"""

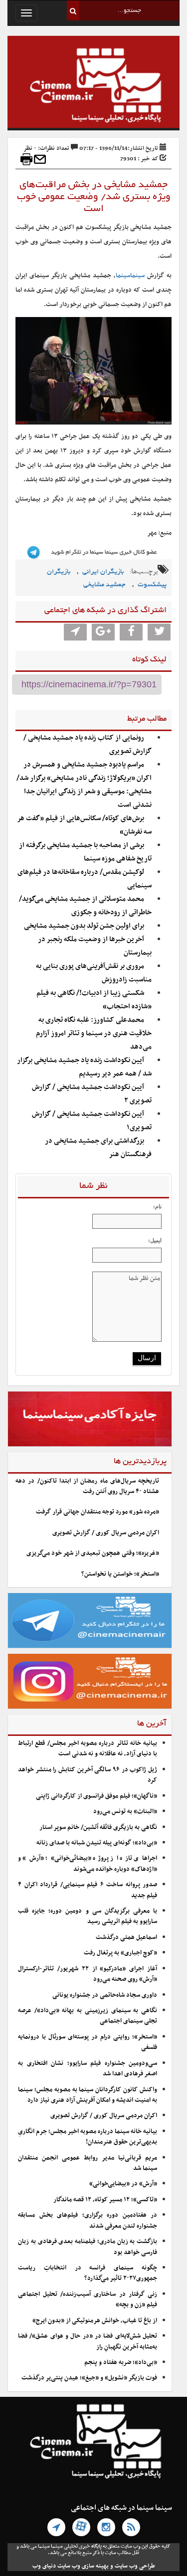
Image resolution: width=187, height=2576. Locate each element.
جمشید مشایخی (104, 585)
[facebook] (131, 632)
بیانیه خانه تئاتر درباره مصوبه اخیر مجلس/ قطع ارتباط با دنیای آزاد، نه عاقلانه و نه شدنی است (87, 1748)
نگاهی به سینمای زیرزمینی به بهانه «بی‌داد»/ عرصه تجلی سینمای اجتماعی (87, 2016)
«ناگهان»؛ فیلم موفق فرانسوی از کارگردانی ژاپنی (96, 1796)
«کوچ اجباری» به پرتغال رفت (120, 1952)
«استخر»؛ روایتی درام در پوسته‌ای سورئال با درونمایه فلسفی (87, 2042)
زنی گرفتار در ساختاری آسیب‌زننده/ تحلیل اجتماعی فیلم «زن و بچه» (87, 2299)
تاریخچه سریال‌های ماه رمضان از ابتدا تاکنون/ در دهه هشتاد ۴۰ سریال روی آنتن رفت (87, 1486)
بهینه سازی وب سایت (83, 2566)
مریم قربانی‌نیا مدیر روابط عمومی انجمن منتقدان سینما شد (87, 2163)
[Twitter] (159, 632)
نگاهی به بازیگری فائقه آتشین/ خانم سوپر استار (98, 1827)
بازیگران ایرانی (103, 572)
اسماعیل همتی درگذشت (126, 1937)
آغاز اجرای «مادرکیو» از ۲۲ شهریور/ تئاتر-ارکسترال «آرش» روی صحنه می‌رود (87, 1974)
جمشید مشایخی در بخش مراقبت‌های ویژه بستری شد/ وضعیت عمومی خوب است (94, 197)
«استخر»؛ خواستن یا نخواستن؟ (120, 1574)
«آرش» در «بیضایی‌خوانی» (123, 2183)
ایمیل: (155, 1240)
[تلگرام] (56, 2527)
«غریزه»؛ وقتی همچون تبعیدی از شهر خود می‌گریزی (92, 1553)
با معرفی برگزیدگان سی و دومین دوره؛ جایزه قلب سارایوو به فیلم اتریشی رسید (87, 1916)
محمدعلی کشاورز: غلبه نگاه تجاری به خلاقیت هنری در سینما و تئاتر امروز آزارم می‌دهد (94, 1033)
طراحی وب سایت (135, 2566)
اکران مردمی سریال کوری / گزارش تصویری (105, 1532)
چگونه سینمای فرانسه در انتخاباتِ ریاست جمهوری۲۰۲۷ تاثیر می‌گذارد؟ (87, 2273)
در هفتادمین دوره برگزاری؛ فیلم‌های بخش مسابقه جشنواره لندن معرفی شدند (87, 2220)
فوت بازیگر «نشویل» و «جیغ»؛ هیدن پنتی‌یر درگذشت (89, 2377)
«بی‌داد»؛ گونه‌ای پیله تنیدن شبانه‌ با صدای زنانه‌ (96, 1842)
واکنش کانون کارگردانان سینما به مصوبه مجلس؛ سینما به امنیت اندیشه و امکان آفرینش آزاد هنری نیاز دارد (87, 2095)
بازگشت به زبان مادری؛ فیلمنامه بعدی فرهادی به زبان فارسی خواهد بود (87, 2246)
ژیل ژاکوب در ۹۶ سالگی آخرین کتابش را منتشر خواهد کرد (87, 1775)
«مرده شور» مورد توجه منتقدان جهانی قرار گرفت (97, 1511)
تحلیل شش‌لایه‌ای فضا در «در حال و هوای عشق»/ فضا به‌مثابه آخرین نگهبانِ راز (87, 2341)
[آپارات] (81, 2527)
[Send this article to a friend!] (40, 159)
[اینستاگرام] (106, 2527)
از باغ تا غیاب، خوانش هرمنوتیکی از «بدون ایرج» (94, 2320)
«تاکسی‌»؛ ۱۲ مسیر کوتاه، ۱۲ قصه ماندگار (105, 2199)
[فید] (131, 2527)
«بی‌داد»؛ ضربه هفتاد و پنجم (120, 2362)
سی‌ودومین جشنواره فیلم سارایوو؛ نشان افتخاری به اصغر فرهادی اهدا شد (87, 2068)
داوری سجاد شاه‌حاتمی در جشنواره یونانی (104, 1995)
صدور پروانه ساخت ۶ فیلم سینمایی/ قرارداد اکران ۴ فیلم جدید (87, 1890)
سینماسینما (130, 275)
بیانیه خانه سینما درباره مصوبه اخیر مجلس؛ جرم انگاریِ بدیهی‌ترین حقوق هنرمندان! (87, 2136)
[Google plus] (103, 632)
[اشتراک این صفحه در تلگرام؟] (75, 632)
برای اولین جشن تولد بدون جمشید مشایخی (84, 926)
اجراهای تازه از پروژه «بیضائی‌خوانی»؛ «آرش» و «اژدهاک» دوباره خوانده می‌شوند (87, 1863)
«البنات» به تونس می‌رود (125, 1811)
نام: (157, 1206)
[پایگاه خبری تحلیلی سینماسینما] (93, 86)
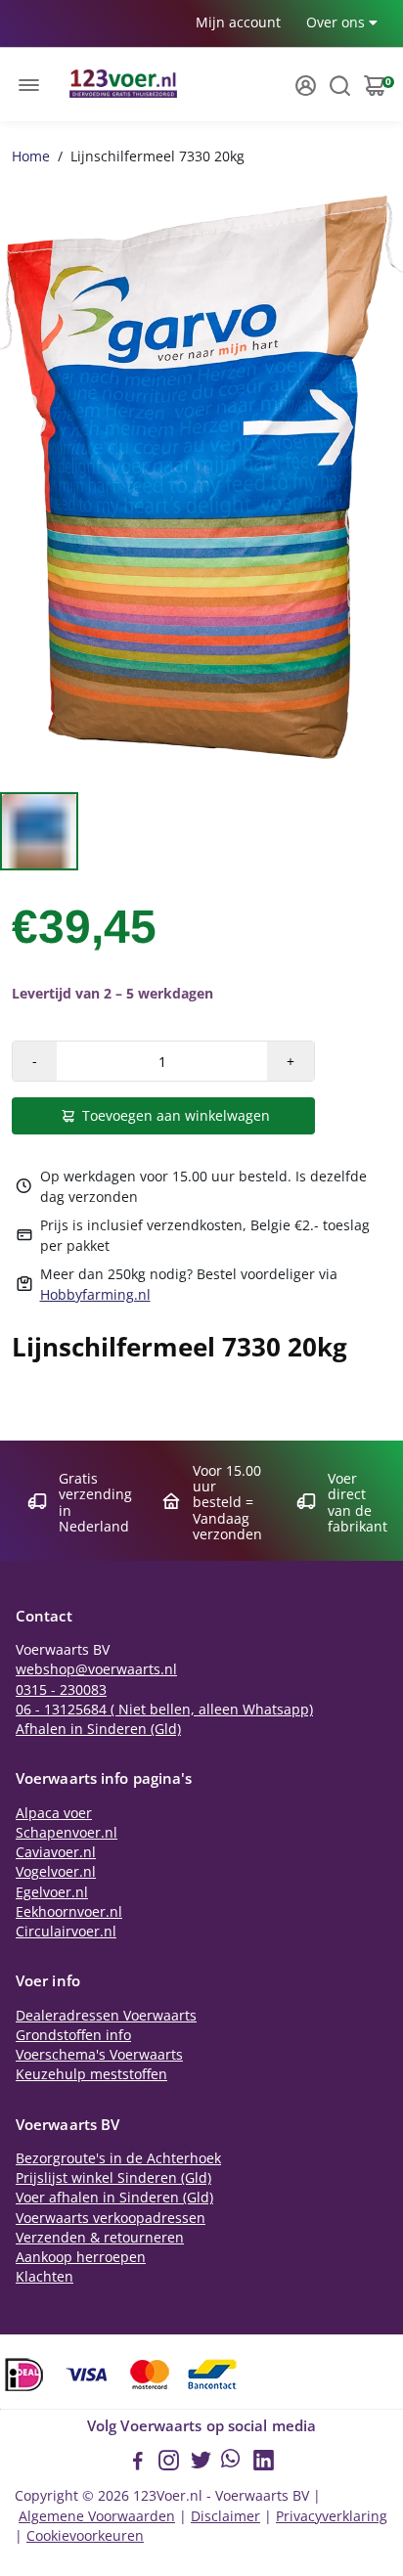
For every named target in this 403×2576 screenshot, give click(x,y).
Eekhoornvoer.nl (69, 1912)
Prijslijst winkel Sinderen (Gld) (113, 2178)
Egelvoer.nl (52, 1892)
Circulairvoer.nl (66, 1931)
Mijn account (238, 22)
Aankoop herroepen (81, 2257)
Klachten (44, 2277)
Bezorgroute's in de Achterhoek (118, 2158)
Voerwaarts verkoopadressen (110, 2218)
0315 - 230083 (61, 1690)
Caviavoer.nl (56, 1852)
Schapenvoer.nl (66, 1833)
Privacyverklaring (331, 2516)
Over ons (337, 22)
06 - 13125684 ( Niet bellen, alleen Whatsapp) (164, 1709)
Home (31, 156)
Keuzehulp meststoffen (91, 2074)
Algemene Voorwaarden (97, 2516)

"""

### What is needed
The whole of the data above needs retyping exactly, with pictures omitted.

### Solution to this exercise
Image resolution: width=187, height=2576. Locate each element.
جمشید مشایخی (104, 585)
[facebook] (131, 632)
بیانیه خانه تئاتر درباره مصوبه اخیر مجلس/ قطع ارتباط با دنیای آزاد، نه عاقلانه و نه شدنی است (87, 1748)
نگاهی به سینمای زیرزمینی به بهانه «بی‌داد»/ عرصه تجلی سینمای اجتماعی (87, 2016)
«ناگهان»؛ فیلم موفق فرانسوی از کارگردانی ژاپنی (96, 1796)
«کوچ اجباری» به پرتغال رفت (120, 1952)
«استخر»؛ روایتی درام در پوسته‌ای سورئال با درونمایه فلسفی (87, 2042)
زنی گرفتار در ساختاری آسیب‌زننده/ تحلیل اجتماعی فیلم «زن و بچه» (87, 2299)
تاریخچه سریال‌های ماه رمضان از ابتدا تاکنون/ در دهه هشتاد ۴۰ سریال روی آنتن رفت (87, 1486)
بهینه سازی وب سایت (83, 2566)
مریم قربانی‌نیا مدیر روابط عمومی انجمن منتقدان سینما شد (87, 2163)
[Twitter] (159, 632)
نگاهی به بازیگری فائقه آتشین/ خانم سوپر استار (98, 1827)
بازیگران ایرانی (103, 572)
اسماعیل همتی درگذشت (126, 1937)
آغاز اجرای «مادرکیو» از ۲۲ شهریور/ تئاتر-ارکسترال «آرش» روی صحنه می‌رود (87, 1974)
جمشید مشایخی در بخش مراقبت‌های ویژه بستری شد/ وضعیت عمومی خوب است (94, 197)
«استخر»؛ خواستن یا نخواستن؟ (120, 1574)
«آرش» در «بیضایی‌خوانی» (123, 2183)
ایمیل: (155, 1240)
[تلگرام] (56, 2527)
«غریزه»؛ وقتی همچون تبعیدی از شهر خود می‌گریزی (92, 1553)
با معرفی برگزیدگان سی و دومین دوره؛ جایزه قلب سارایوو به فیلم اتریشی رسید (87, 1916)
محمدعلی کشاورز: غلبه نگاه تجاری به خلاقیت هنری در سینما و تئاتر امروز آزارم می‌دهد (94, 1033)
طراحی وب سایت (135, 2566)
اکران مردمی سریال کوری / گزارش تصویری (105, 1532)
چگونه سینمای فرانسه در انتخاباتِ ریاست جمهوری۲۰۲۷ تاثیر می‌گذارد؟ (87, 2273)
در هفتادمین دوره برگزاری؛ فیلم‌های بخش مسابقه جشنواره لندن معرفی شدند (87, 2220)
فوت بازیگر «نشویل» و «جیغ»؛ هیدن پنتی‌یر درگذشت (89, 2377)
«بی‌داد»؛ گونه‌ای پیله تنیدن شبانه‌ با صدای زنانه‌ (96, 1842)
واکنش کانون کارگردانان سینما به مصوبه مجلس؛ سینما به امنیت اندیشه و امکان آفرینش آزاد هنری نیاز دارد (87, 2095)
بازگشت به زبان مادری؛ فیلمنامه بعدی فرهادی به زبان فارسی خواهد بود (87, 2246)
ژیل ژاکوب در ۹۶ سالگی آخرین کتابش را منتشر خواهد کرد (87, 1775)
«مرده شور» مورد توجه منتقدان جهانی قرار گرفت (97, 1511)
تحلیل شش‌لایه‌ای فضا در «در حال و هوای عشق»/ فضا به‌مثابه آخرین نگهبانِ راز (87, 2341)
[آپارات] (81, 2527)
[Send this article to a friend!] (40, 159)
[اینستاگرام] (106, 2527)
از باغ تا غیاب، خوانش هرمنوتیکی از «بدون ایرج» (94, 2320)
«تاکسی‌»؛ ۱۲ مسیر کوتاه، ۱۲ قصه ماندگار (105, 2199)
[فید] (131, 2527)
«بی‌داد»؛ ضربه هفتاد و پنجم (120, 2362)
سی‌ودومین جشنواره فیلم سارایوو؛ نشان افتخاری به اصغر فرهادی اهدا شد (87, 2068)
داوری سجاد شاه‌حاتمی در جشنواره یونانی (104, 1995)
صدور پروانه ساخت ۶ فیلم سینمایی/ قرارداد اکران ۴ فیلم جدید (87, 1890)
سینماسینما (130, 275)
بیانیه خانه سینما درباره مصوبه اخیر مجلس؛ جرم انگاریِ بدیهی‌ترین حقوق هنرمندان! (87, 2136)
[Google plus] (103, 632)
[اشتراک این صفحه در تلگرام؟] (75, 632)
برای اولین جشن تولد بدون جمشید مشایخی (84, 926)
اجراهای تازه از پروژه «بیضائی‌خوانی»؛ «آرش» و «اژدهاک» دوباره خوانده می‌شوند (87, 1863)
«البنات» به تونس می‌رود (125, 1811)
نام: (157, 1206)
[پایگاه خبری تحلیلی سینماسینما] (93, 86)
For every named target in this 403×2576 screenshot, give click(x,y).
Eekhoornvoer.nl (69, 1912)
Prijslijst winkel Sinderen (Gld) (113, 2178)
Egelvoer.nl (52, 1892)
Circulairvoer.nl (66, 1931)
Mijn account (238, 22)
Aankoop herroepen (81, 2257)
Klachten (44, 2277)
Bezorgroute's in de Achterhoek (118, 2158)
Voerwaarts verkoopadressen (110, 2218)
0315 - 230083 (61, 1690)
Caviavoer.nl (56, 1852)
Schapenvoer.nl (66, 1833)
Privacyverklaring (331, 2516)
Over ons (337, 22)
06 - 13125684 ( Niet bellen, alleen Whatsapp) (164, 1709)
Home (31, 156)
Keuzehulp meststoffen (91, 2074)
Algemene Voorwaarden (97, 2516)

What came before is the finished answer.